- Data compression: record-setting PAQ-based compressors are "context mixing" algorithms that combine several context/prediction models.
- Netflix Prize: the winner used a blend of many different predictors.
- IBM's Watson Jeopardy player: their DeepQA architecture considers several hypotheses simultaneously and chooses one with highest confidence score, or none if max confidence is too low.
In each case the solution is not to focus on one really good model but rather a mixture of several independent models. Maybe the reason is just that inductive learning is an under-determined problem. For any given data set there are many possible explanatory models. Occam's razor/Kolmogorov complexity tells us to assume the simplest model/program that could have generated the data. This assumption might be wrong, especially with limited data, but given limited data it's the only sane thing to assume.

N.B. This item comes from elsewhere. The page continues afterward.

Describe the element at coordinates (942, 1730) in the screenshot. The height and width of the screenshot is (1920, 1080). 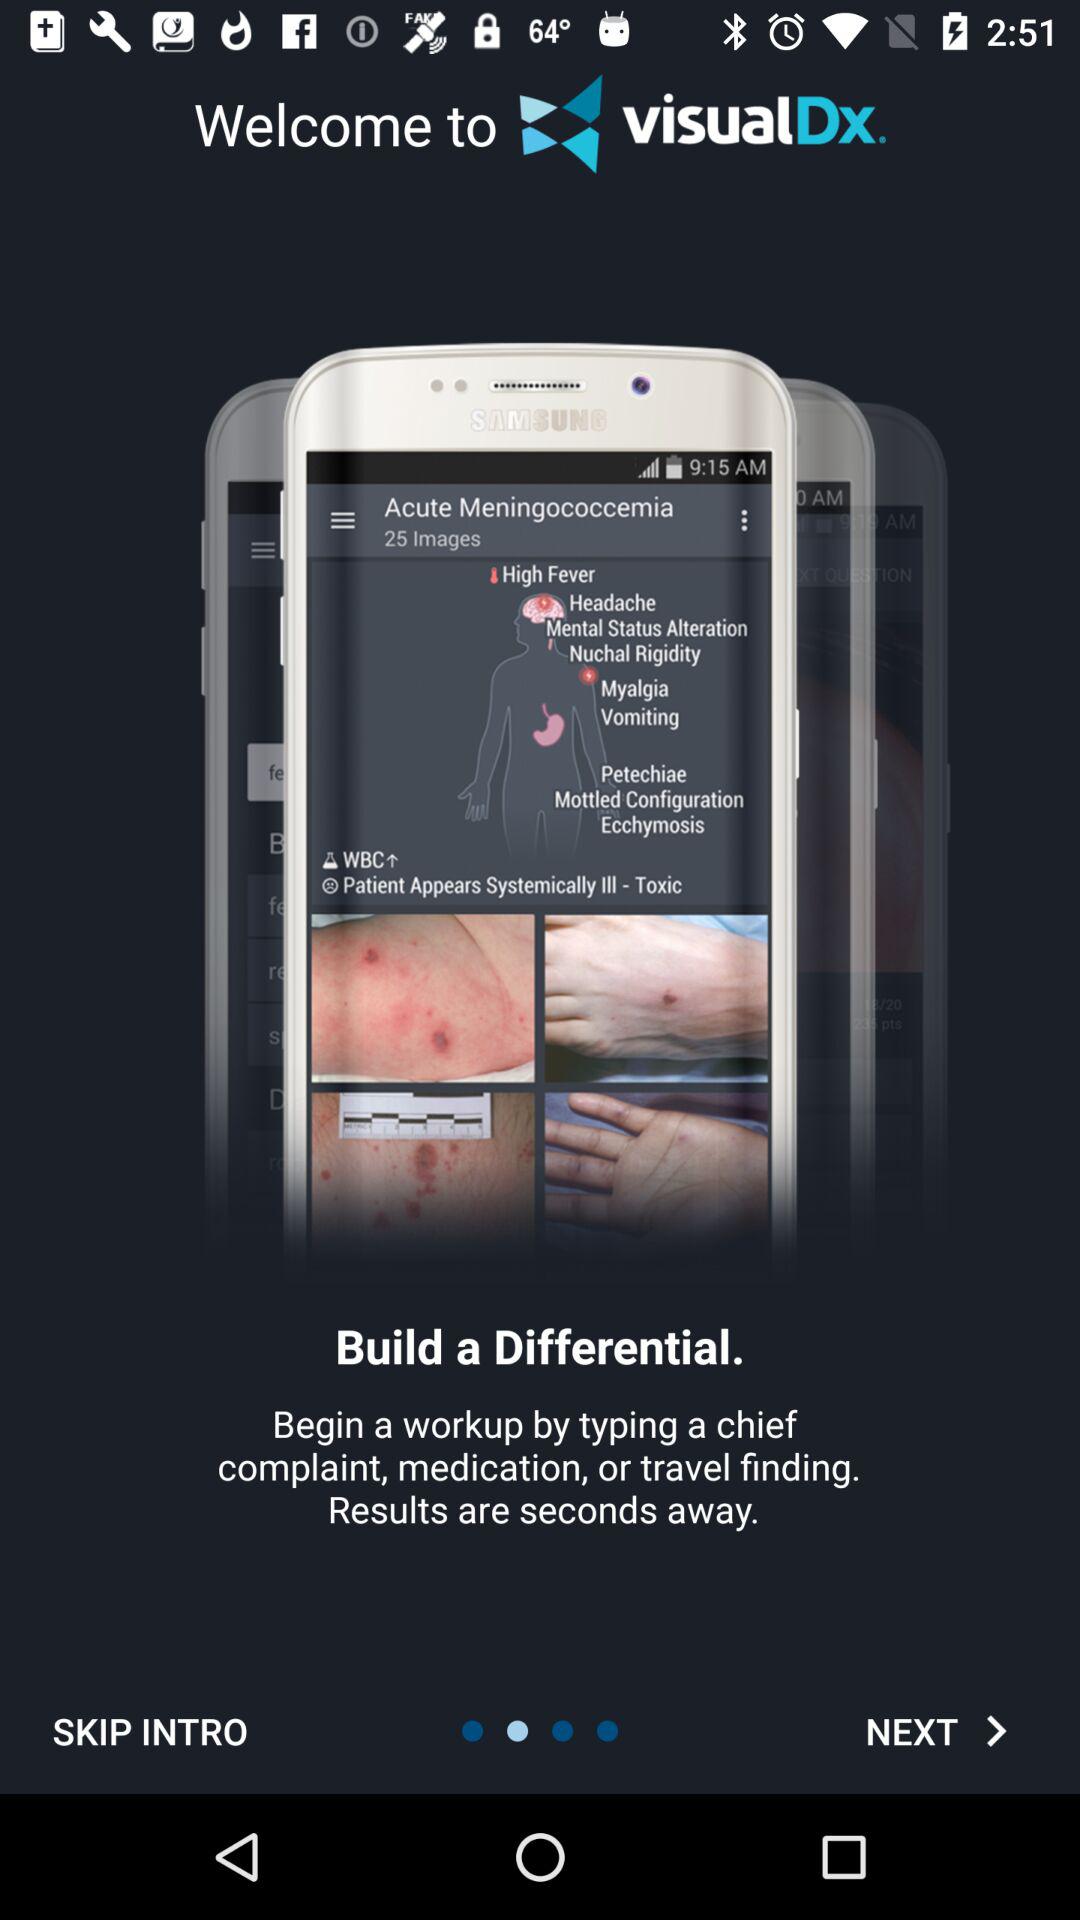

For any data set the number of models is often so large that we can't just enumerate them and pick the simplest. We have to sample the model space somehow. If we have prior knowledge of good models, we should use it; otherwise we can sample randomly (e.g. random forests).
Matt Mahoney (PAQ inventor): "Modeling is provably not solvable." There is no computable procedure that finds the optimal model for any problem, and there's no way to tell if any model is the best/simplest.
Marvin Minsky: "The basic idea I promote is that you mustn't look for a magic bullet. You mustn't look for one wonderful way to solve all problems. Instead you want to look for 20 or 30 ways to solve different kinds of problems. And to build some kind of higher administrative device that figures out what kind of problem you have and what method to use."